Cette conception fait-elle appelle à l'attitude de l'effacement du Je-sujet devant ce qu'il aperçoit ? Qu'en est-il donc du sens de l'action du Moi dans le monde sensible ? A ces questions Merleau-Ponty donne des réponses contradictoires tout en témoignant de l'antinomie latente qui anime le rapport de la subjectivité au monde objectif. En effet il laisse entendre que l'expérience personnelle du Moi ne peut en aucun cas être étrangère au monde et d'autre part, il laisse entendre le contraire à savoir que le monde physique est un La qui subsiste avant l'avènement de tout autre type de réflexion y compris celle du Moi. Comment donc résoudre l'antinomie du rapport du monde physique sensible à celui de la subjectivité du Moi qui – comme disent aussi bien Husserl que Merleau-Ponty – possède un impact dans le monde. Seul le principe de l'autonomie des deux mondes peut expliquer cette contradiction apparente. En effet, les deux mondes sont tous les deux factices. Ils témoignent d'une autonomie et d'une autosuffisance. L'homme est dans le monde, il n'est pas soumis à celui-ci car sa responsabilité y est désormais engagée. Voilà la raison pour laquelle au début de la page V de la Ph (P) 907 , Merleau-Ponty (après avoir démontré la réalité factice du monde réel), passe à l'affirmation d'une autre réalité dite "intérieur". Ce dernier terme qu'il emprunte à Saint Augustin, tout en démontrant que cette intériorité ne peut avoir de sens que lorsqu'elle s'extériorise dans le monde des phénomènes. L'homme n'est pas un simple être de réflexion qui travaille au service de ses désirs, de ses intentions intrinsèques. Il est au contraire un acteur dans ce monde qu'il soumet à ses pouvoirs d'appréhensions et de compréhensions. C'est ainsi que Merleau-Ponty souligne à la fin du paragraphe de la page V que “ La vérité n'habite seulement l'homme intérieur, ou plus tôt il n'y a pas d'homme intérieur, l'homme est au monde, c'est dans le monde qu'il se connaît. Quand je reviens à moi à partir du dogmatisme de la science, je trouve non pas un foyer de vérité intrinsèque, mais un sujet voué au monde ”. Merleau-Ponty op. cit. p : V.
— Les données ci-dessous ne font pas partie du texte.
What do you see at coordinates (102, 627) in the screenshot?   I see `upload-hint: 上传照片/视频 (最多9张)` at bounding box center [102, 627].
Il existe donc une différence entre : être dans le monde et être au monde pour se soumettre à lui. La soumission que privilégient aussi bien Husserl que Merleau-Ponty doit être comprise dans une acception très large. En effet, il existe deux mondes réels que l'on peut unir sous l'idée de la réduction phénoménologique. C'est-à-dire, d'une part il y a le monde des liaisons logiques fondées sur la structure du réel. Ces liaisons sont reconnues et extraites des choses de la nature physique sensible ; et d'autre part celui des intentions dynamiques fondant la structure du réel, domaine des possibilités. Percevoir le monde est un acte dont le sens est à découvrir. Voilà la raison pour laquelle Maurice Merleau-Ponty revient sur l'explication de la perception tout en lui donnant un sens bien précis. C'est ainsi que Maurice Merleau-Ponty souligne : “ ‘La perception n'est pas une science du monde, ce n'est même pas un acte, une prise de position délibérée, elle est le fond sur lequel tous les actes se détachent et elle est présupposée par eux. Le monde n'est pas un objet dont je possède par dévers moi la loi de construction, il est le milieu naturel et le champs de toutes mes perceptions explicites’ 908  ”. Qu'est-ce que cela veut dire au juste ? Il y a là une affirmation portant sur le principe de la réciprocité entre mes manières d'être, de voir, et entre le domaine de l'apparence du monde sensible. Cette réciprocité est fondée sur ce que Husserl avait déjà avancé en terme de visée, en terme d'appréhension. L'être apparent est voué au théâtre du domaine de l'apparaître, un monde de possibilités où le “ Je-sujet ” devient acteur de son propre destin qu'il aime, qu'il cherche à mettre en forme. Voilà ce qui nous ramène maintenant à l'explication du § 3 de la page V, un paragraphe qui avance les manières possibles pour l'acquisition du sens de la visée dans le monde pour l'avoir enfin “ sous-la-main ”.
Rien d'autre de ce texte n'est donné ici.